The class action resulted in the financial institutions agreeing to pay into an $8.5 million settlement fund.
Rashida Samji, a B.C. notary public, was behind the Ponzi scheme that raised $110 million from more than 200 investors and paid out $99 million, leaving an $11 million shortfall.
It resulted in the biggest fine ever handed out by the BC Securities Commission (BCSC), which in January 2015 ordered Samji to pay back $10.8 million and levied $33 million in penalties (see “Levying fines is easy” – page 4).
Also implicated in the scheme was Arvin Patel, a Coast Capital financial adviser and mutual fund dealer for Worldsource. According to court documents, Patel introduced clients – and even his own family members – to Samji’s Ponzi scheme, eliciting from them a total investment of $28.9 million. Samji held accounts with the banks named in the class-action suit.

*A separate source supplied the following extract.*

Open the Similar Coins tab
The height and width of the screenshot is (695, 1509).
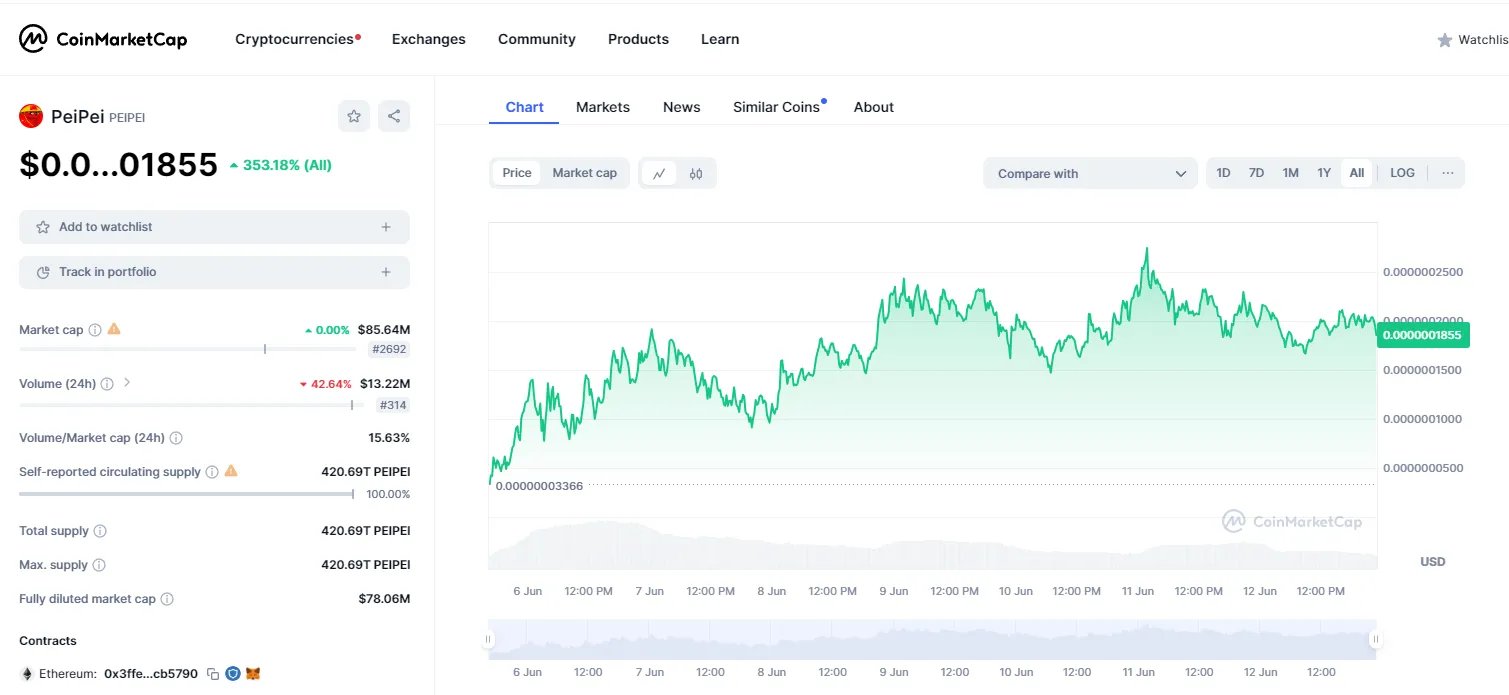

The scam involved investors putting money into a trust account that they were told would be used as collateral for B.C. wineries to obtain loans from foreign lenders.
Between 2003 and 2012, Samji sold “investments” in Mark Anthony Investments. Mark Anthony Group owns the Mission Hill Family Estate Winery. According to the BCSC and the BC Supreme Court, the Mark Anthony Group was not involved and was unaware that its name was being used.
Another high-profile B.C. Ponzi scheme involved Global Wealth Creation Opportunities. No penalties have yet been levied in that case.
The BCSC says Surrey resident Thomas Arthur Williams was the Global Wealth scheme mastermind. He used “finders” to bring him investors.
Between 2007 and 2010, Williams raised $11.7 million from 123 investors who were promised returns of 2% to 6% per month. The investments were in “managed risk opportunities,” which the BCSC characterized as “bafflegab.”
Some initial investors did receive payments, but not from any interest generated from investments. Rather, it came from investors that came in afterwards. Of the $11.7 million raised, investors got back $4.9 million.
“There is no evidence that the investors have any hope of recovering the rest,” a BCSC panel concluded.
Of the money raised, $6 million went to entities controlled by “individuals who had a history of criminal or securities regulatory fraud.” They included Mac Stevenson (banned from securities markets by the BCSC for fraud), Michael Slamaj (sentenced to prison in the U.K. for fraud), Cem Ali (sanctioned for illegal distribution of securities) and Milowe Brost (permanently banned by the Alberta Securities Commission for fraud).
Williams pocketed $440,000, according to the BCSC.
Also implicated in the scam were the finders who brought investors to Williams: Susan Grace Nemeth, Renee Michelle Penko, Irene G. Beilstein and Dennis Carl Weigel.
Ponzi and pyramid schemes work only as long as new investors pay previous investors. Original investors may receive some of their original investment back; the newer ones are left empty-handed when the scheme collapses.
Ponzi schemes typically promise high returns and low risk, and investors are typically pressured to “get in now” to prevent them from performing due diligence.